Former branch in Taipei, lately the Historical Museum of the Land Bank of Taiwan

Nippon Kangyo Bank was founded in 1897 as a governmental institution providing long-term light industrial and agricultural loans under the Nippon Kangyo Bank Act of 1896. The Industrial Bank of Japan was also founded in 1902, providing long-term heavy industrial loans. Nippon Kangyo Bank had offices only in Tokyo and Osaka, leaving nationwide local services in the charge of its subsidiaries known as Noko Bank (lit. Agricultural and Industrial Bank). A Noko Bank was established in each of the prefectures of Japan, except for Hokkaidō where a similar role was played by Hokkaido Takushoku Bank.

In order to provide long-term loans, the bank's source of funds was not deposits but securities. The bank was also authorized to issue premium-bearing debentures. The bank financed, however, landlords and partnerships, and there were little money to go around individual farmers. In 1911 the Nippon Kangyo Bank act was amended so that Nippon Kangyo Bank could handle deposit accounts and offer short-term finance. In the latter of Taishō period the bank embarked on real estate investments, while Noko Banks were absorbed into Nippon Kangyo Bank one after another. The bank dramatically increased its scale of operations.

_Data for review_
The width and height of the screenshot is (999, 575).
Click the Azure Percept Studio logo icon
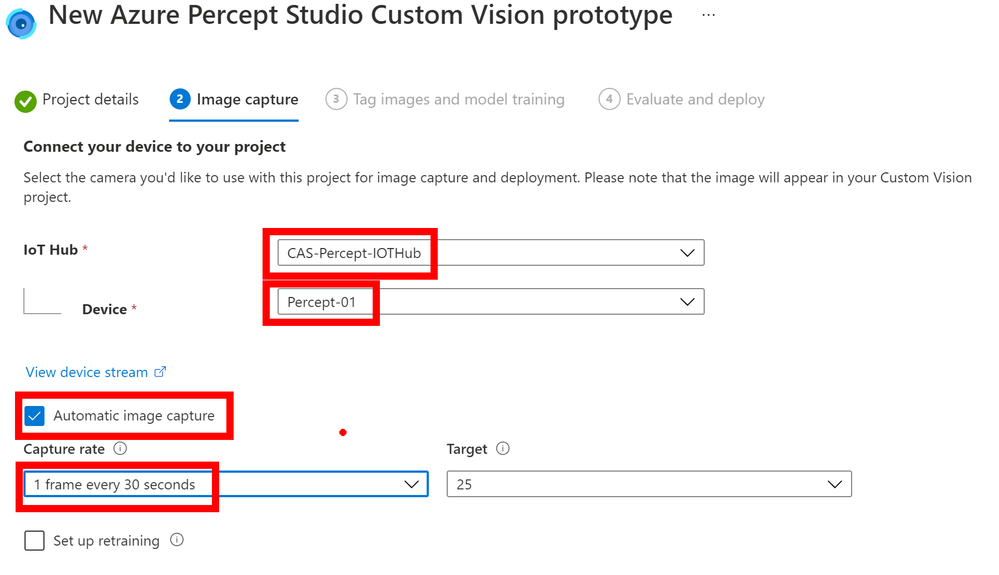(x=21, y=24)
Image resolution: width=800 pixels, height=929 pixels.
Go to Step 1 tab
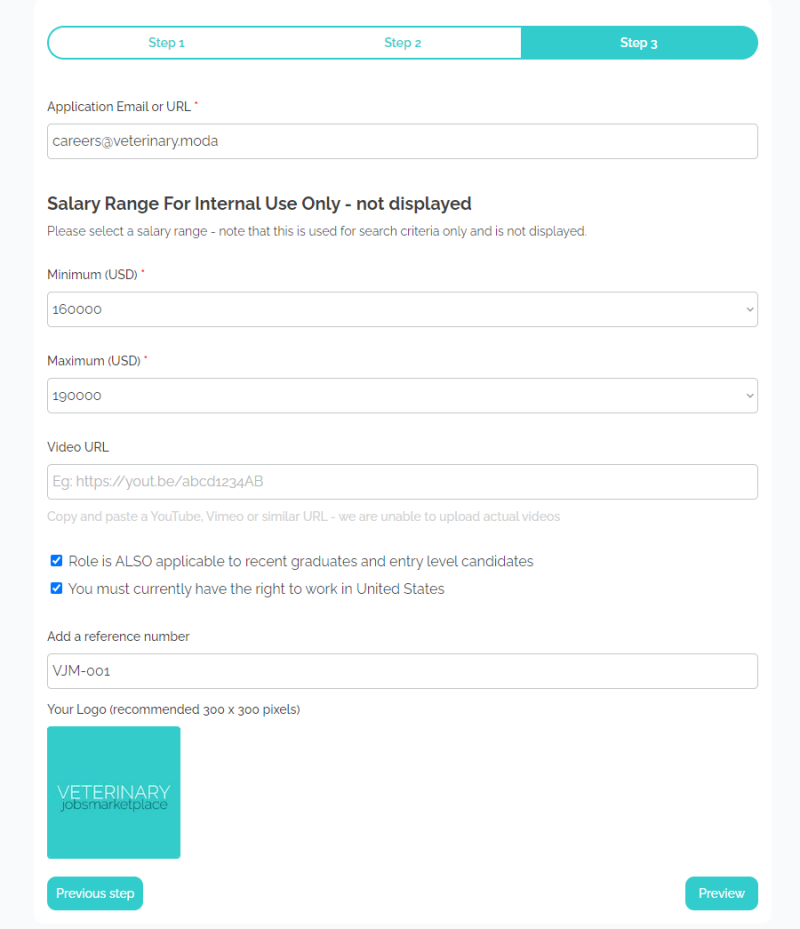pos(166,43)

==

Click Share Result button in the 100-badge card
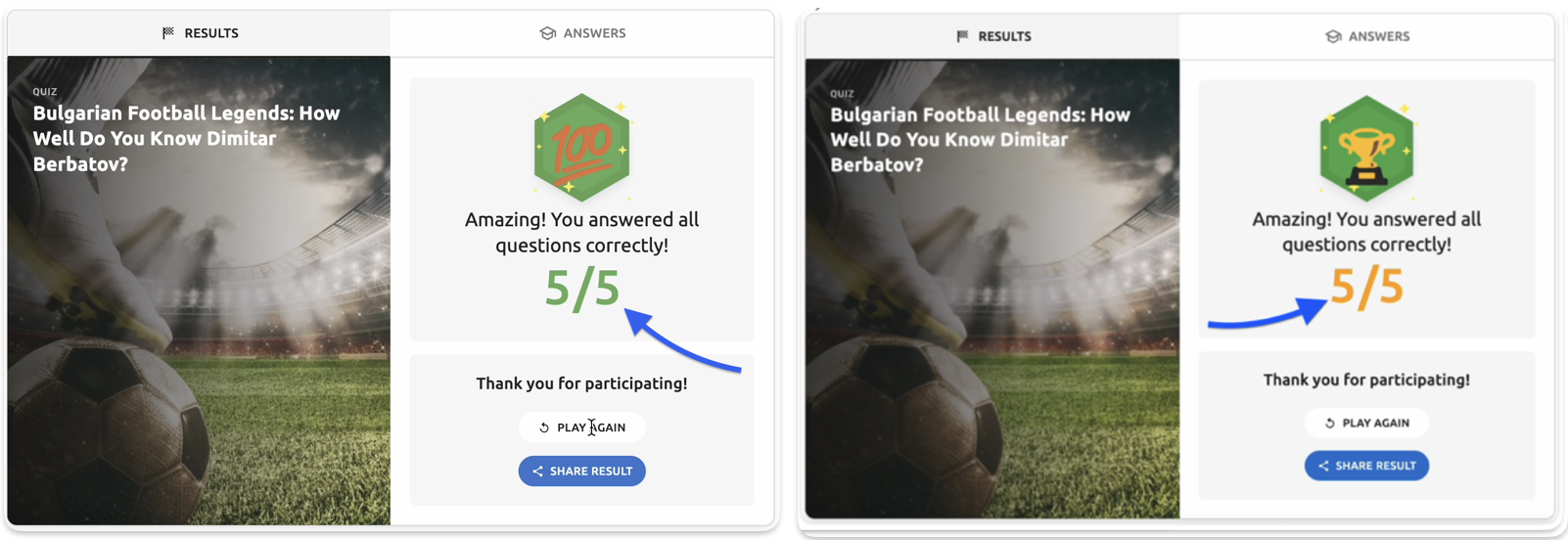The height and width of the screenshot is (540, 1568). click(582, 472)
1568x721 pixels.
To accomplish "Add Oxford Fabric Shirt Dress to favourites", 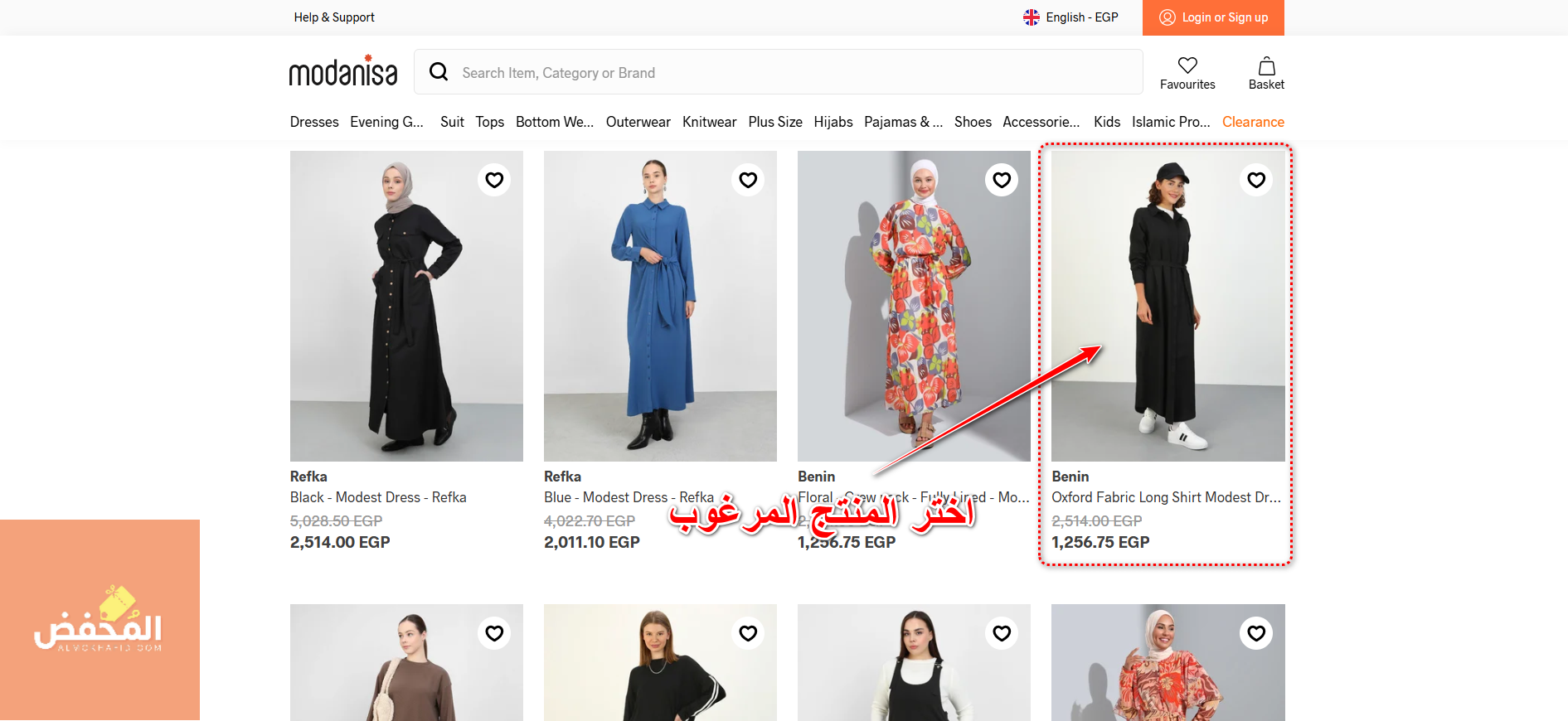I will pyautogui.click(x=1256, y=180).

_Work item 1_
According to the text on Nippon Kangyo Bank, which institution filled the role of a Noko Bank in Hokkaidō?
_Work item 2_
Continue the text on Nippon Kangyo Bank from its last sentence.

_Answer 1_
Hokkaido Takushoku Bank

_Answer 2_
During World War II, Nippon Kangyo Bank was the lead management underwriter of war bonds for Japanese government. In reality, the war bond by Nippon Kangyo Bank was a lottery rather than a bond. Today's Japanese lottery (takarakuji) has its origin in this war bond.

Following World War II the Nippon Kangyo Bank, like the Industrial Bank of Japan, lost its earlier status as semi-public bank by being privatized in 1950, following a recommendation from Supreme Commander of the Allied Powers General Douglas MacArthur. It thus became a commercial bank following the Nippon Kangyo Bank Repeal Act of 1950. The long-term banking division of Nippon Kangyo Bank was transferred to newly established Long-Term Credit Bank of Japan. The bank became popular among the public with the new rose logo, mascot named Nobara-chan (lit. Rose-chan) and advertising slogan "Rose's HBJ" (「ばらの勧銀」, Bara no Kangin).